The Glasgow, Scotland Charlie and the Chocolate Factory unlicensed event—”Willy’s Chocolate Experience—was an event promoted as an immersive family experience that was fun for kids and full of dream-like, Roald Dahl fun. Tickets cost around $45 (US dollars) per person, and, despite the AI generated advertisements being littered with nonsensical words and trademark-less items, many people drove hours or took the train in order to attend.
The reality of the February 2024 2 day even turned out to be less than the magical “pasadise of sweet teats” promised by posters; guests walked into an abandoned warehouse filled with limited set dressing, a small bouncy-castle, barely-trained and overworked actors, and props spread out and lost on a bare, concrete floor. What was promised to be a magical experience turned out to be disappointing, and, from the perspective of some children who experienced the event, frightening.
Particularly ridiculous highlights of the event include the script for the event, which was entitled “Wonkidoodles at McDuff’s Chocolate Factory: A Script,” a story entirely unrelated to Willy Wonka, “The Unknown,” a frightening and evil chocolate maker who lived in the walls, and the “Anti-Graffiti Gobstopper,” a candy so powerful that it allegedly made rooms sparkle through magic. Actors later described the script as gibberish that seemed to be generated by AI, despite this claim being denied by the event’s creators. Halfway through its opening day, the event was canceled after customers began demanding refunds and actors, who were given less breaks than promised and treated poorly, began to confront event planners. Soon after its cancellation, news of Willy’s Chocolate Experience in Glasgow, Scotland began to go viral across the internet.

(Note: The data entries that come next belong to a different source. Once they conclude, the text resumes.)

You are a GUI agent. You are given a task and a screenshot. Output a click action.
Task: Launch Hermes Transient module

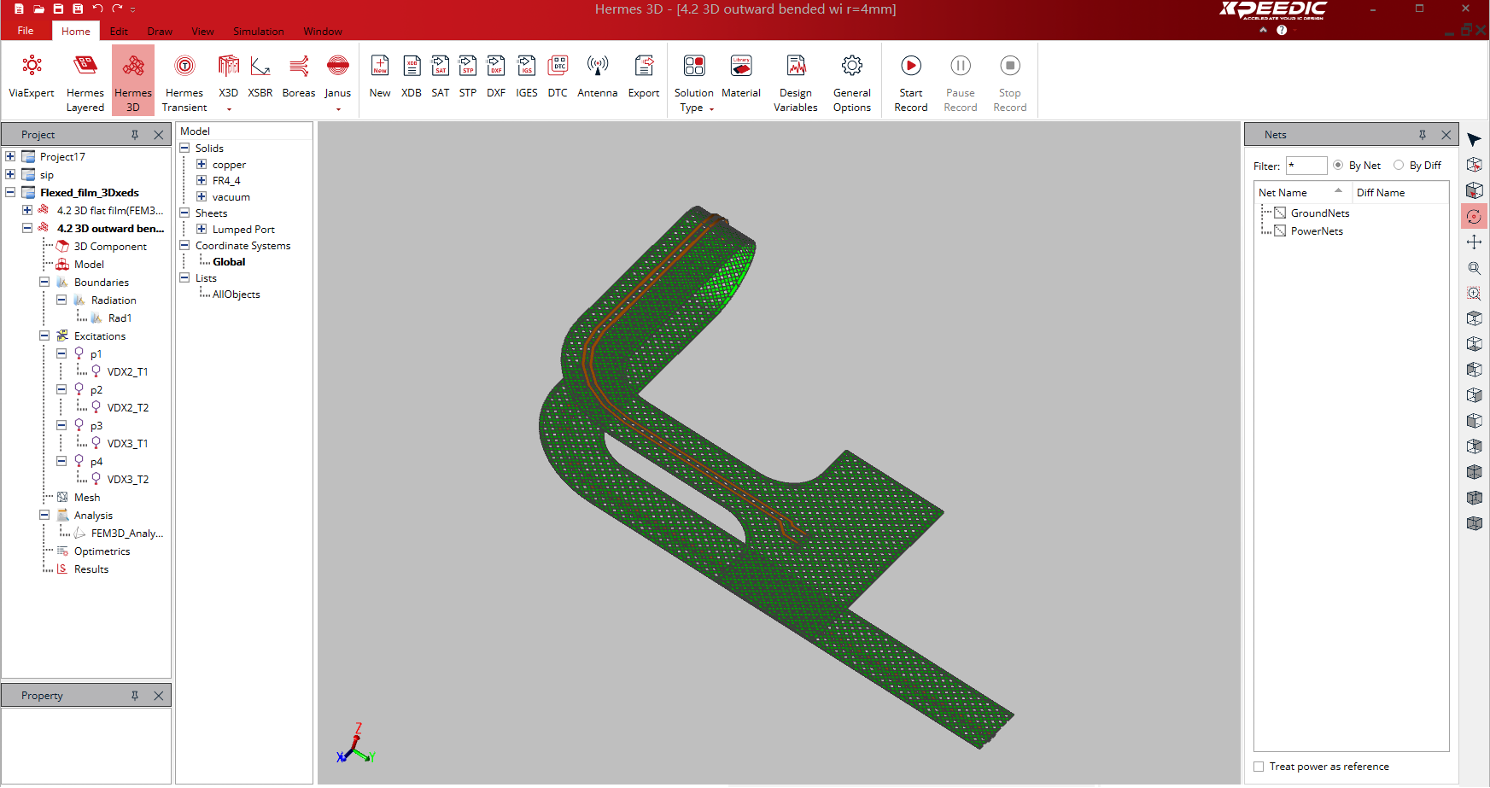184,77
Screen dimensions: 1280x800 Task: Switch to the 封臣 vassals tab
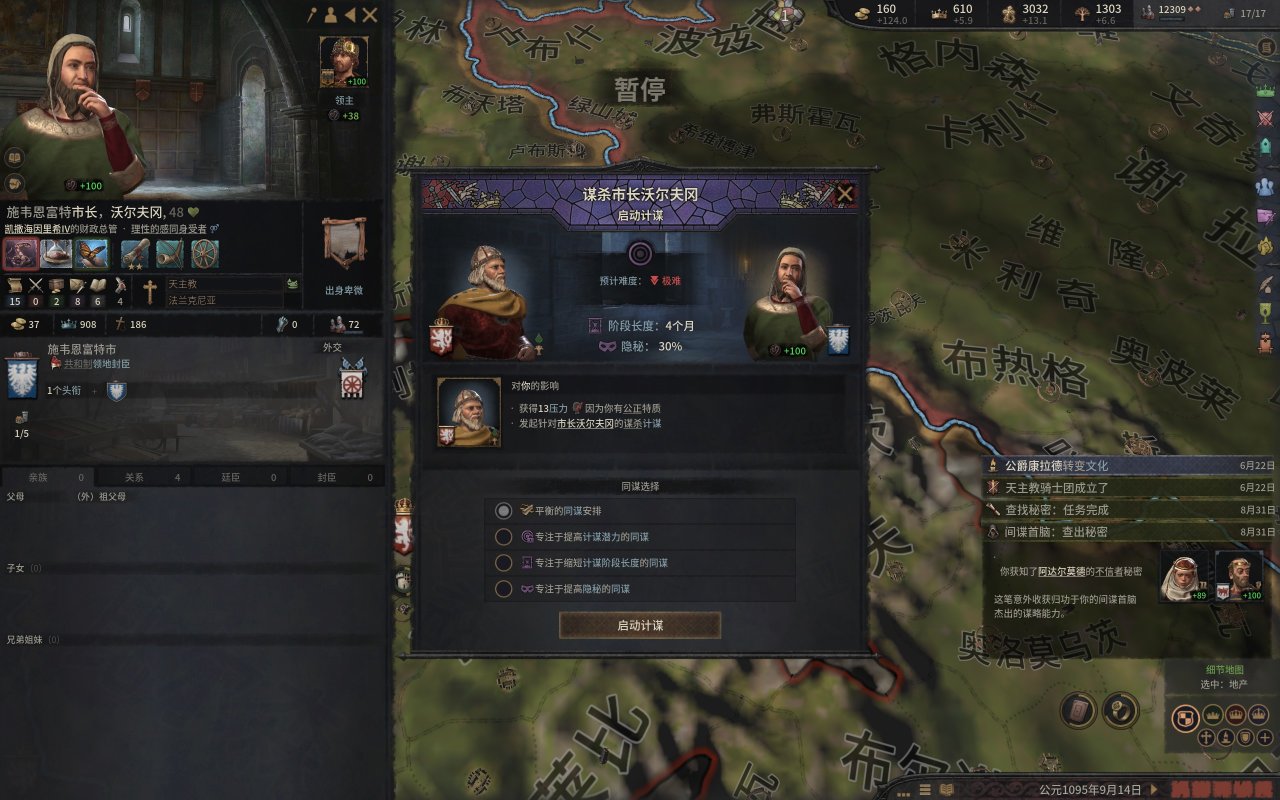[x=337, y=477]
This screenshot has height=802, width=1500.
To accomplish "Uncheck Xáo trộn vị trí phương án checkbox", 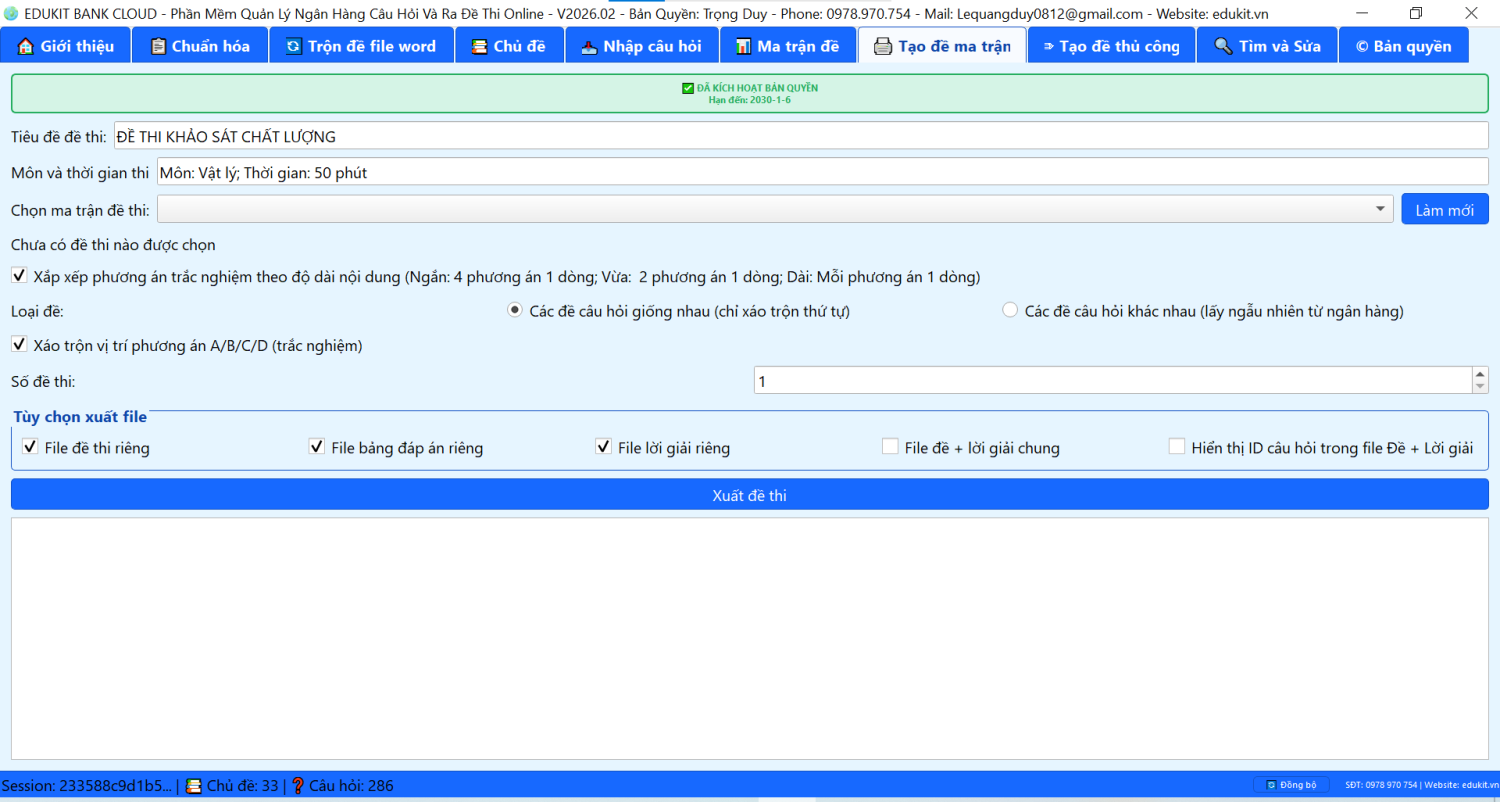I will point(19,344).
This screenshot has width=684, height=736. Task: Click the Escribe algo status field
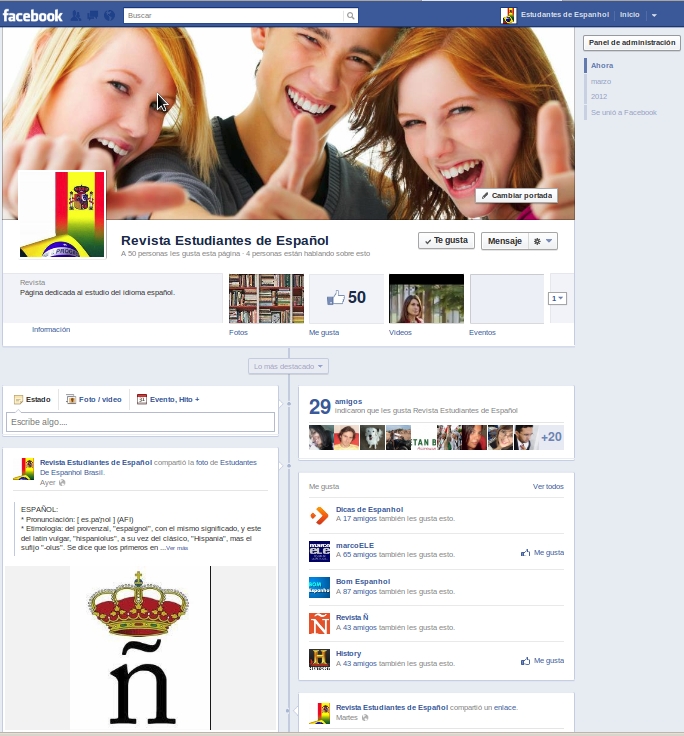(140, 422)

When I first heard about this hot topic, I was not sure what to think. For some reason, I thought that it must have been an American enterprise—this sounds just like something that would happen in an American city with ambitious American con-men. Underpaid actors and a scrappily handled and planned event seemed right up the hustle and get-rich schemes common to our cities.This thought, however, turned out to be a stereotype about my own country! It turns out that events like this can happen anywhere—that the ridiculousness of life and unexpected hijinks of random con-artists can occur anywhere that people live.
The combination of all the event’s strange and off putting elements—from the poor treatment of the staff to the AI imagining to “the Unknown” as a character itself—culminate in a hard-to-describe and comprehend phenomenon.